Task brief: In the output, include exactly the lines from the beginning of the records up to and including the one that contains "The width and", and leave out the pictures.

******************************

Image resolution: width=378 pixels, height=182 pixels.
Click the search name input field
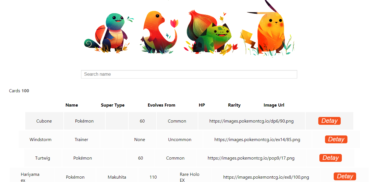(189, 74)
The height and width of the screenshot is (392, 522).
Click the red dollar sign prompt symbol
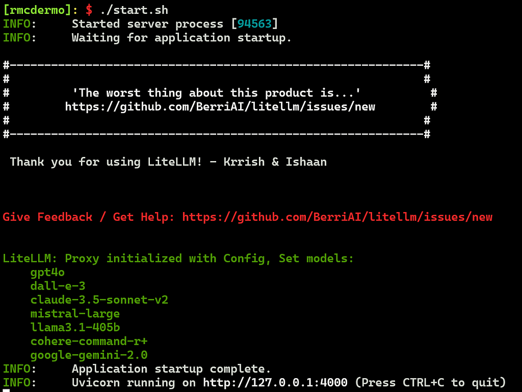tap(89, 10)
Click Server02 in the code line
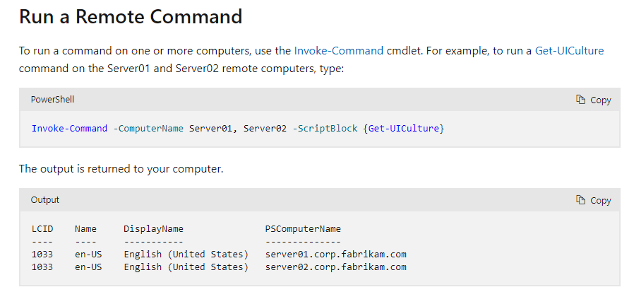Screen dimensions: 634x292 265,129
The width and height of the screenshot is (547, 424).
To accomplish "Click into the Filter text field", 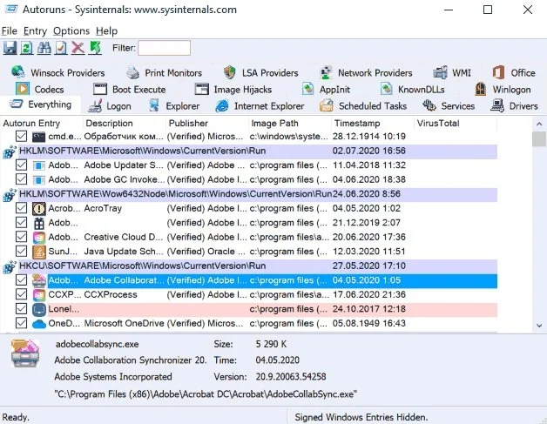I will tap(165, 48).
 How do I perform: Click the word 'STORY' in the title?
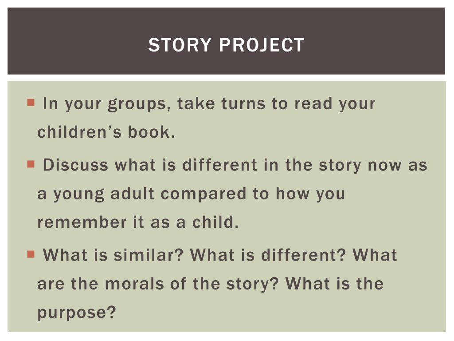180,45

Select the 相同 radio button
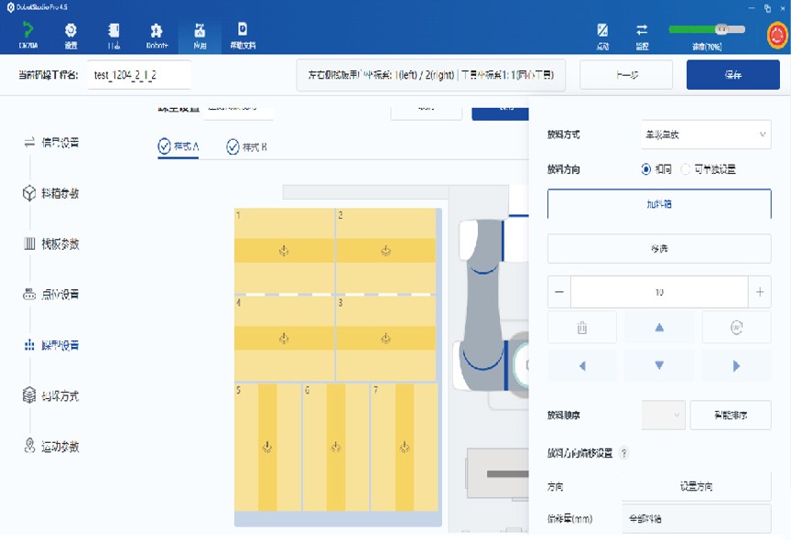[646, 169]
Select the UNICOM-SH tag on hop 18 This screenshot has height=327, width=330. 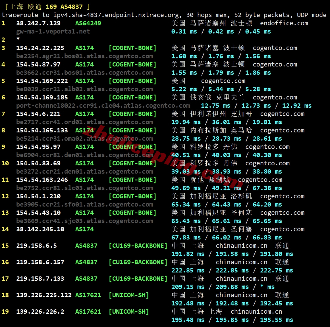(129, 295)
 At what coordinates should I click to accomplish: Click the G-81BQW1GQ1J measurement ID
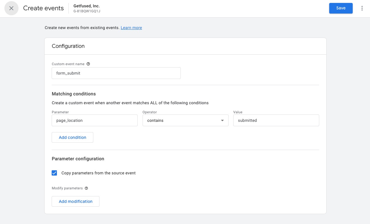coord(87,11)
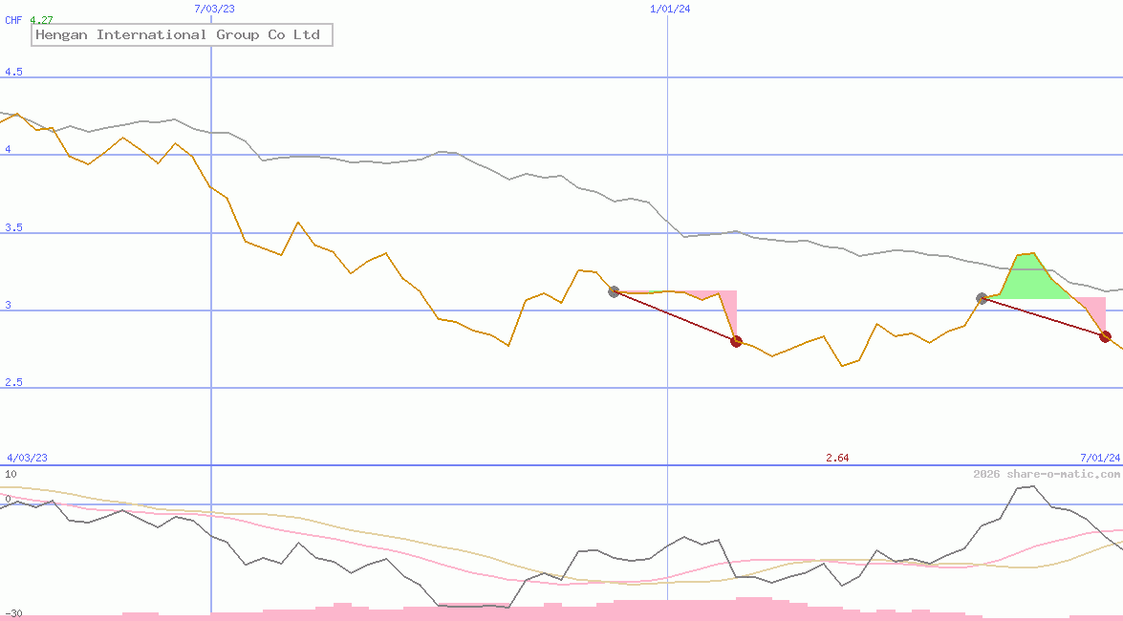Click the first grey entry marker dot
Screen dimensions: 1123x621
(x=614, y=291)
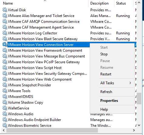Image resolution: width=144 pixels, height=135 pixels.
Task: Click the gear icon beside Windows Audio
Action: click(5, 114)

******************************

Your solution:
Image resolution: width=378 pixels, height=182 pixels.
Click the search name input field
(189, 74)
The height and width of the screenshot is (392, 522).
Click the red dollar sign prompt symbol
tap(89, 10)
Click Server02 in the code line
Screen dimensions: 634x292 265,129
The width and height of the screenshot is (547, 424).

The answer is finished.